▸ **Exercise**: Pull every line from the records that has the word "Given" in it.

▸ **Material supplied**:
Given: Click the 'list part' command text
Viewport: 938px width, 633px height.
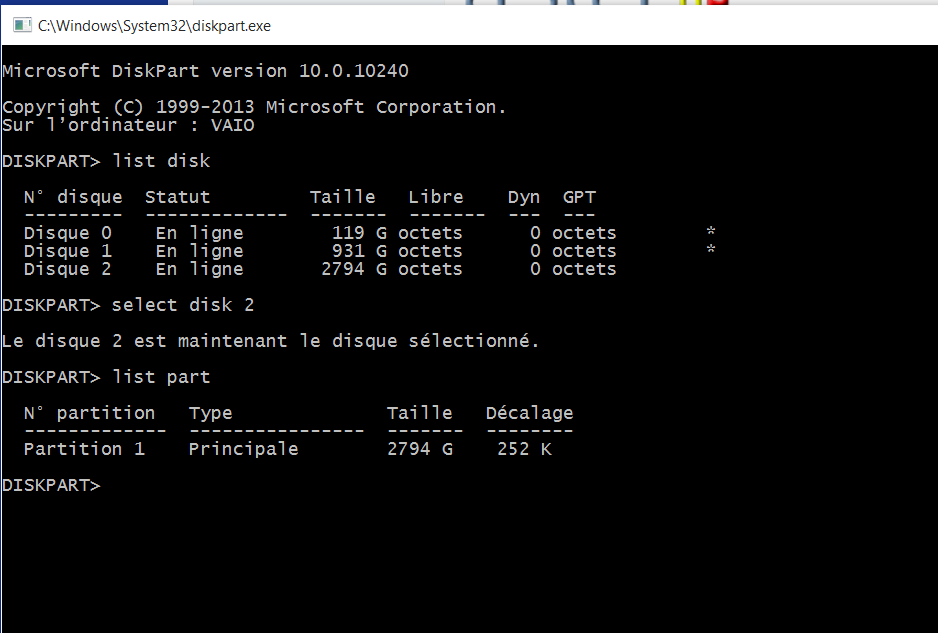Looking at the screenshot, I should pyautogui.click(x=161, y=377).
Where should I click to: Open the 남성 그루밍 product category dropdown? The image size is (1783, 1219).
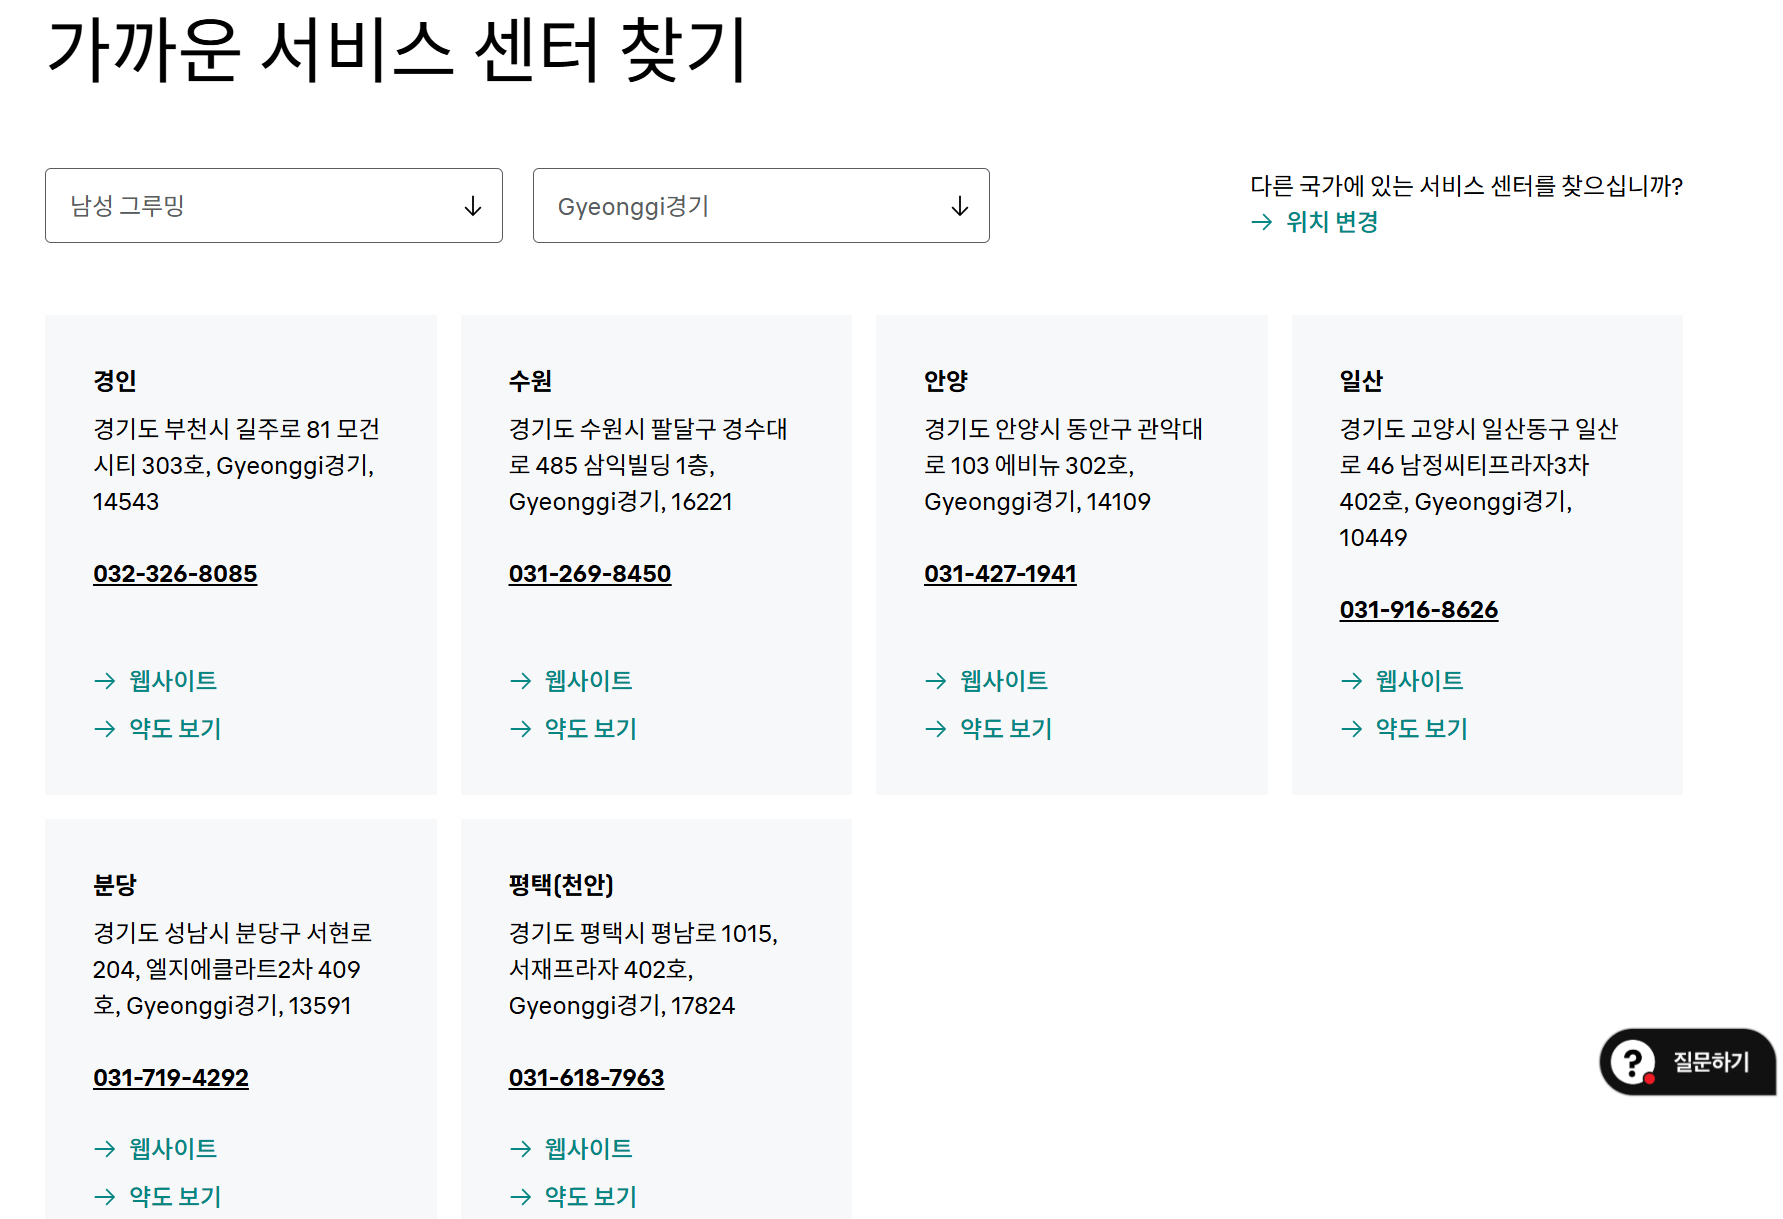point(273,206)
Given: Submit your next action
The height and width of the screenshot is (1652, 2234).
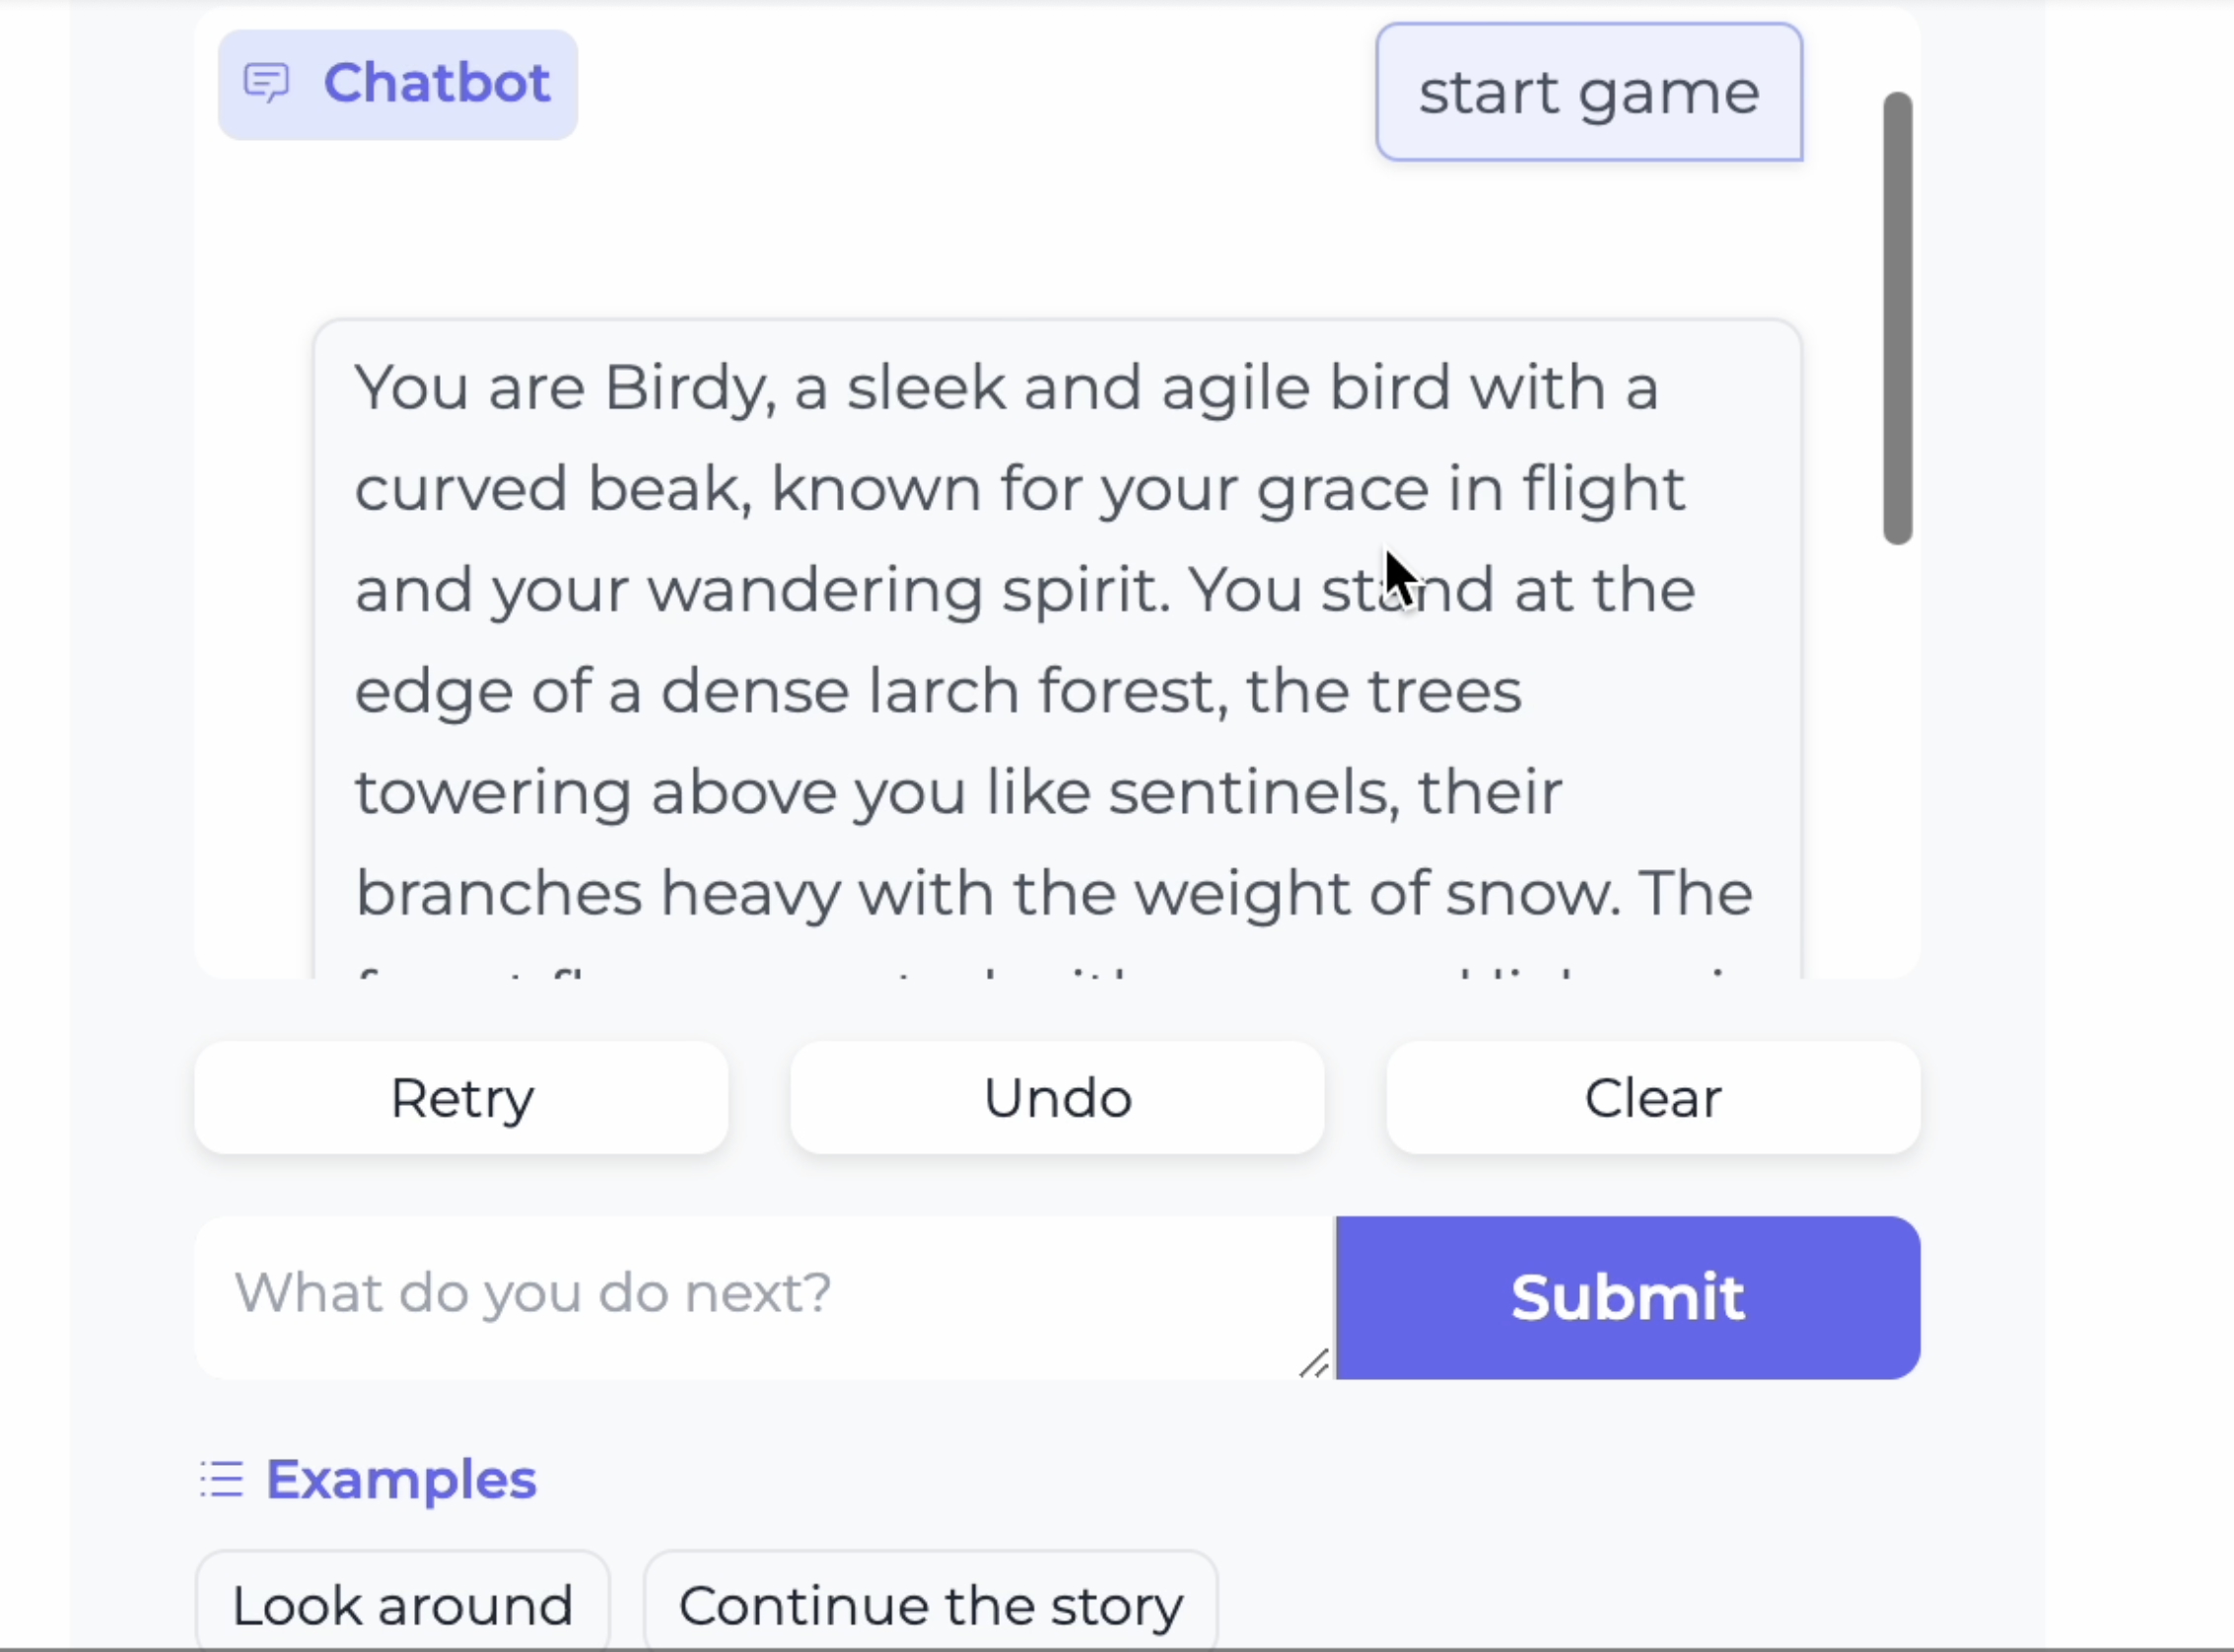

▸ **Solution**:
Given: Click the 'list part' command text
Given: Submit your next action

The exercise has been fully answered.